Ex 12, 37-42; Salm 135, 1.23-24.10-15; Mateo 12, 14-21

Los fariseos querían matar a Jesús. No había ninguna razón objetiva. Simplemente Él lo cambiaba todo. Acostumbrados a su religiosidad les molestaba que alguien les mostrara un camino más grande. Decían que amaban la Verdad, pero decidieron destruirla en cuanto se les manifestó.
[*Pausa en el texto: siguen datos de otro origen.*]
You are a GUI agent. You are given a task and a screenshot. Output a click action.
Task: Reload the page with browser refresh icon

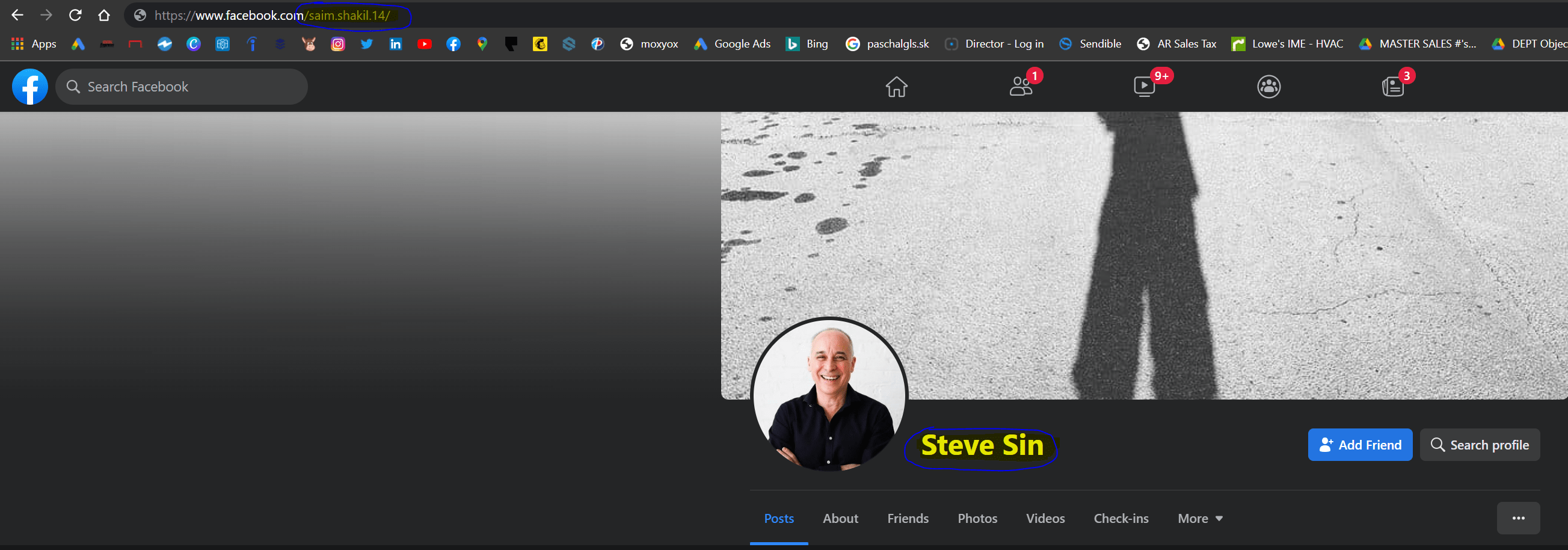click(x=75, y=15)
No nos engañemos. El Evangelio no recuerda sólo un episodio histórico, sino que quiere ser instrucción para todos nosotros. La verdadera pregunta que debería conmovernos y se nosotros dejamos que Jesús configure nuestra vida, toda ella. Porque existe un recoveco peligroso, que es el de la propia religiosidad. ¿Qué armadura tan peligrosa puede llegar a ser? Puede pasar que acabemos cayendo en nuestra propia trampa. Lo que pensábamos era una fortaleza segura se convierte en la fosa en la que caemos. Todo por no dejar que sea el Señor quien construya la casa.

No recuerdo los términos técnicos, pero los autores espirituales distinguen, cuando tratan del cumplimiento de la voluntad de Dios, entre dos clases. La primera y más universal consiste en cumplir los mandamientos de la ley, los de la Iglesia y los del propio estado. La segunda, se refiere a lo específico que Dios nos puede pedir o no hacerlo. La tentación de lo extraordinario se presenta con frecuencia, cuando lo más bonito es lo ordinario, lo común, donde se manifiesta la gracia santificante con su dulzura y silencio.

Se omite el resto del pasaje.